Now, what that all meant was that she would not be easily taken in by the promises made by the designer or pattern maker or magazine where the pattern appeared. Experience is a teacher. What her experience taught her was that easy wasn't always easy and intermediate wasn't always intermediate and advanced usually meant really, really difficult. The most difficult quilt she ever made was supposed to be for beginners, but she found out that any beginner attempting that quilt would be beginning a trip to some asylum for frustrated beginning quilters.
"Never take a pattern for granted." My Darling Wife read my thoughts again.
"You don't trust the labeling?" I asked.
"Sometimes there's truth in labeling. Sometimes not," she said. "There are labels and there are labels. We need more specific labels."
"Such as?" I asked.
"E-Z-Does-It quilt pattern," she answered.
"As easy as breathing in and out."
"So easy you should be ashamed."
"Guaranteed to be foolproof."
"Easy--if you know what you're doing."
"You can make this with your eyes closed."
"No experience necessary!"
"Easy, it's not."
"Intermediate." (We'll see!)
"For experienced quilters only."
"Not for sissies."
"You may not survive this quilt."
"Three strikes and you're out."
"Pure torture! Quilt at your own risk."
"Danger: This quilt pattern not for the weak-hearted."
"We dare you to try to make this quilt."
"Too advanced for you to even think about trying."
"So how do you really know how difficult a quilt will be?" I asked
"Ask ten quilters and you'll get twenty different answers," she said.
"But you're going to do the quilt anyway?"
"Of course. It will be a challenge."
"But you say that every quilt is a challenge."
She began the quilt as she usually does by searching her stash for two or three days to see if she has the colors and the quantity she will need. It takes two or three days because she keeps stopping her search to yell or sigh or sit down or tell me she needs to go to the quilt shop for something else. After a few days she tells me that she has started.
"I started," she said.
"One with frogs and bugs and lots of grass," she said.
"They go together," I said.
"Flies and bees and dragonflies and a turtle," she said. "I was afraid to start because of the flying bugs. Bugs are hard," she said.
"Challenging," I said.
"Just hard. They're small and I keep chopping off their wings."

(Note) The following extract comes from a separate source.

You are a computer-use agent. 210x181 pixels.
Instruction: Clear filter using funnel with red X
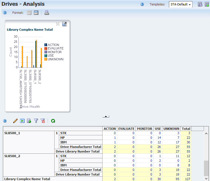click(43, 121)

"No bug wants that," I said.
"Do you want to see my frogs?"
"Like the one in the backyard we heard last night?"
"The frogs that are going on the quilt. They don't croak."
"All right," I said. "Show me the frogs."
She showed me the paper-pieced frogs. They were neat looking frogs even if they didn't make a sound. "The quilt looks challenging," I said.
"What's with the challenge you keep talking about?" she asked.
"You said this frog quilt was going to be a challenge, so much a challenge you put off making it for a year."
"I've had another year of experience," she said. "And now both my sister and our daughter-in-law like frogs. That decided it for me."
"Do you start with a polliwog" I asked. I wanted to really understand about the frogs.
"If you mean a tadpole, there are no tadpoles in the quilt."
"Frogs and flying bugs and a turtle and lots of grass. I told you that already."
"When will you finish the quilt?" I asked.
"It will be done when it's finished. All my quilts are done when they're finished.
"But some are easier than others," I insisted.
"Sometimes the easy ones take a long time and the difficult ones only take a short time. This one's intermediate."
"That's because some are big and some are small," I guessed. I didn't know about intermediate.
"It depends on whether I know what I'm doing when I do it. I still don't know a lot and it takes time to learn how to do something I don't know how to do. That's why I don't always believe the labels. Labels can be challenging."
"You know what's a challenge?" I asked. She looked at me. I Looked back. "Being married to a quilter," I said.
She didn't answer. But she finished the quilt.